He sees the bigger picture of it not really saving the Republic one way or the other, so why focus on it to just give people a reason to disagree with you on other subjects that actually do have something to do with saving the Republic…(if it can even be saved at this point).
It’s a stupid argument over the use or misuse of a common word. I’m not even sure what the debate is about, or why anyone gets huffy about it. Just call Homonogamy or Homotromony and be done with it.
Gays once wanted to be “out of the closet” and “the government out of their bedrooms”. That’s fine. No problem with that liberty. But when you now want the government schools to teach your lifestyle and have government re-define the institution of marriage, that’s another and opposite thing entirely. Gays can live together and make legal arrangements for such, but why must they insist on hi-jacking “marriage”, the definition of which has always been the union of one man and one woman?
“…why must they insist on hi-jacking ‘marriage’, the definition of which has always been the union of one man and one woman?”
Bullshit.

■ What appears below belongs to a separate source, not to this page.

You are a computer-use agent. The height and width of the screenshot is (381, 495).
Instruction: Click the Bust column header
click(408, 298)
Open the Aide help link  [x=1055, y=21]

For very long stretches of history in very many places, marriage meant (and still means) an arrangement between a man and one or more women’s families to confer inheritance benefits on his offspring with those women, while he was free to have sex with and cohabitate with more women and men so long as no resulting children got the estate.
Even for the first century of our republic, marriage meant a union between a man and a woman of the same race, in which the woman forfeited her independent legal rights to her husband’s household. Redefining marriage to extend equal protection to previously disenfranchised Americans is a long standing–and proper–trend in the United States.

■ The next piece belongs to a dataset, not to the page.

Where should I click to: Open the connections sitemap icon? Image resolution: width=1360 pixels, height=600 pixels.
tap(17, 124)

You may think extending those rights to gay Americans is improper, but lets not pretend that marriage was an changeless, inviolable pillar of civilization before tey gays came along to redefine it. Like all human institutions, as the times have changed, it’s changed with them.
Your assertion is at least consistent IF you agree that “marriage” can be defined anyway anyone wants without restriction and the rest of us must be imposed upon to legally recognize it.
“You may think extending those rights to gay Americans is improper,…”
What rights? You’re talking about changing the definition of marriage so that other lifestyles may hi-jack that institution rather than create their own.
I’m all for their right to do that since I’m for ALL of the Bill of Rights for Everyone….which should be covered by the 4th and 9th Amendments.
“Redefining marriage to extend equal protection to previously disenfranchised Americans is a long standing–and proper–trend in the United States.”
elmo,
Could you give me an example when and how the one man-one woman legal institution of marriage has been redefined in the United States? Other than perhaps polygamy,to which you alluded: “an arrangement between a man and one or more women’s families to confer inheritance benefits on his offspring with those women”, I’m not aware.
But I suppose you would also include polygamists among those currently “disenfranchised”. And then you would have groups like NAMBLA who would feel disenfranchised by age restricitons, so I’m assuming you would also be inclusive of their views of marriage.
I suggest taking Beck with a grain of salt. He gives Americans 90% of true good information, but the 10% he covets protects the advancement of the neo conservative wing and the globalization that will remove what is left of our nation’s sovereignty.
“Could you give me an example when and how the one man-one woman legal institution of marriage has been redefined in the United States?”
You’ve missed the point. You’re picking out “one man one woman” as the eternal unchanged aspect of marriage, when in fact marriage has always been an institution with variable borders. Until the mid 20th century, people opposed to change could (and did!) say “marriage has always been between people of the same race here!” There’s no difference between Mildred and Richard Loving redefining marriage along race lines, and thousands of couples today asking to redefine it along sex lines. Each standard was a firm and unchanging hallmark of marriage in the US from its founding… Until it was changed. “We’ve always done it this way” is a wholely inadequate reason to deny people equal protection under the law.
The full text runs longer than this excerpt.